Linux… I’ve used it off and on (mostly off) since the 90s. I really liked Red Hat, in the Win98/2000 days. I know it became Fedora Core and is now just Fedora. Always liked Ubuntu. But — and I’m preaching to the choir here — I understand what Linux is, being a kernel and not an OS. A distro is just a set of tools. So yeah, I like GNOME, I like KDE enough, I’m sure there are other options and I honestly haven’t used either of those in a couple years.
Quick question: back in the day, you could switch desktop environments. There was KDE, GNOME, and another one (like X Windows or something). That was cool. I’m sure there’s a way to do that now. That’s what I’d have. One environment for some stuff, another for other stuff. I’m sure it’s possible. I just don’t really hear about it being done.
HubertManne@piefed.social 17 hours ago
I think you don’t hear about it because its really not much of a thing nowadays. Like my distro zorin uses gnome and I was fine with it for awhile and I would belly ache on forums like this that they should switch to kde. Finally I got off my lazy but and installed kde. once I had the window manager just lists the options. I actually end up with a few because I installed all kde and zorin has its own (well its just a different preconfig of gnome) so I have a drop down for zorin, gnome, kde plasma, and kde x11. thats it done. by installing kde I got that with nothing further done on my part. So its so easy now you just don’t get people talking about it really. Personally I loved the next step machines which is why I liked osx but then when ios influence went into osx it drifted away from what I like. Now I mostly just want window snapping.
cerebralhawks@lemmy.dbzer0.com 2 hours ago
You mostly want window snapping on what? Can’t help ya on Linux. macOS added it, kinda badly, last year or the year before. Before that, I was using a free app called Rectangle to do it. There was another one that was paid that apparently did more, but Rectangle was good enough for me. I stopped using it when Sequoia or Tahoe added it. My needs aren’t that great.

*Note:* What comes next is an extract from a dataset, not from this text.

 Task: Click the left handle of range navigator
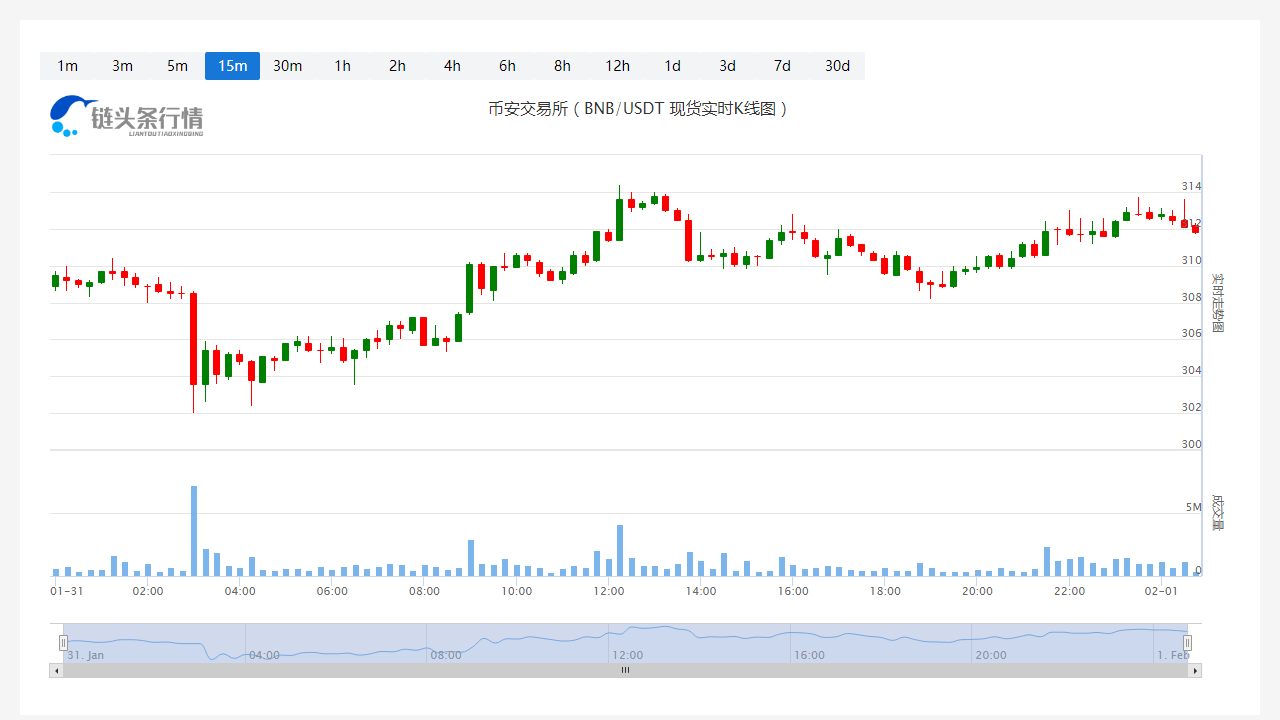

HubertManne@piefed.social 2 hours ago
um im using zorin with kde. maybe im using the term wrong but for me it means I can use the super button and arrow or mouse and moving the window to the edges or corners to halvies the windows or in the case of corners use a quarter of the screen. Its the main reason I installed kde is for it. It does not have stuff like being able to adjust the windows in tandem but that is at best a minor nicety to me.